Receivers Colin Dempster and Tom Burton of Ernst & Young immediately made 405 of the company’s 471 employees redundant. That included 48 at the Dundee office which, according to one worker, employs around 80 people in total. The receivership affected all 13 firms in the DH Morris Group.
The receivers said that DH Morris, founded in Dundee 80 years ago, had not known exactly how big its trading deficit had been.
A comprehensive review of contracts across the group found that the losses were much larger than originally thought, running into “several millions.”
In a statement, Mr Dempster said, “This in turn has led to a substantial increase in the business’ funding requirement which the company have been unable to meet.”
Mr Dempster added, “It is unfortunate that we have had to make these job cuts to a long-established business but the company has been trading at a loss that cannot be sustained.”
The company had been operating largely as a sub-contractor.
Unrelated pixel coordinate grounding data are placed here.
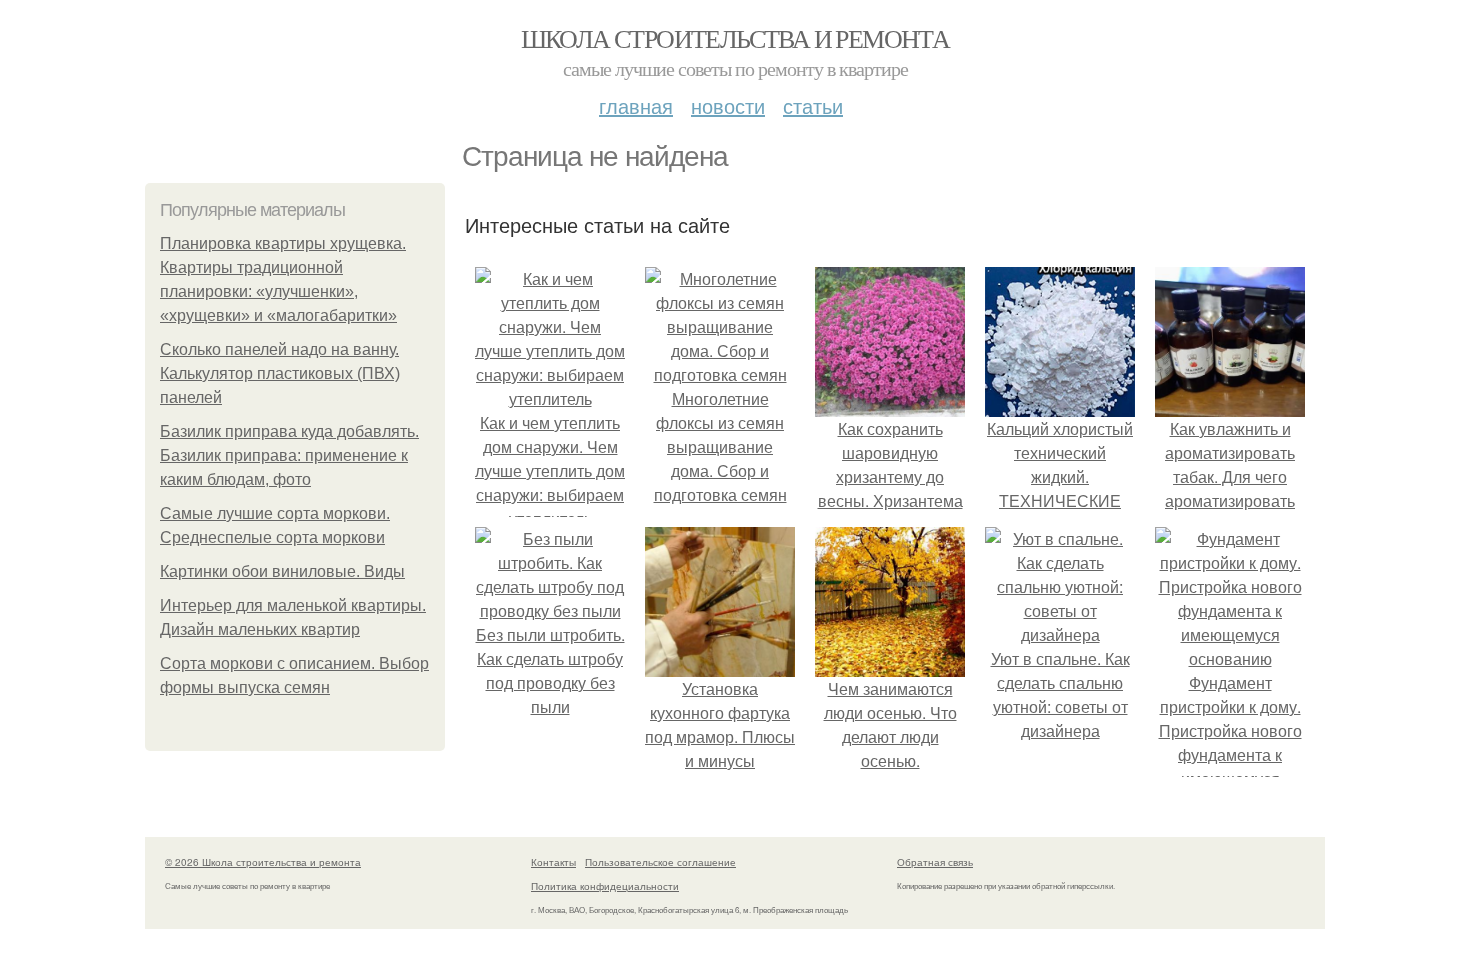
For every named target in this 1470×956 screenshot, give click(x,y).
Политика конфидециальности (605, 886)
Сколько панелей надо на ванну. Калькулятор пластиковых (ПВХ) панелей (280, 373)
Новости (728, 105)
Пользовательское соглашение (660, 862)
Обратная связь (935, 862)
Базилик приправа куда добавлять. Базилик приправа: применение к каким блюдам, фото (289, 455)
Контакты (553, 862)
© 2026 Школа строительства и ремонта (263, 862)
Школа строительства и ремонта (735, 38)
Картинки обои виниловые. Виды (282, 571)
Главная (636, 105)
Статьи (813, 105)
The news of the receivers’ appointment would have automatically led to other firms cancelling their contracts with DH Morris, thus making it impossible for the receivers to sell the business as a going concern.
The company’s other offices in Inverness, Edinburgh, Cumbernauld, Beith and Stockton in England are expected to close. A small number of staff are being retained in Dundee for administrative purposes until that office also closes for good.
DH Morris Group, originally founded in Dundee but now with its headquarters in Cumbernauld, was a long-established electrical contracting business that had been operating in Scotland since 1926.
In recent years, the group also started to provide mechanical services.
Just over two years ago, the company won over £18 million worth of “prestigious contracts.”
At the time, group managing director Eddie McMurray said that the contracts, “allied to our specialist long-term partnership contracts with major oil and water companies, place the group in a very strong trading position for the foreseeable future.”
One employee at the Dundee office said yesterday, “The Dundee division has been doing well for years but obviously there have been operating problems elsewhere in the group.
“The news was a complete shock to the staff. We never saw it coming at all. I have been here a long time as have many others but it looks like it’s all over now.”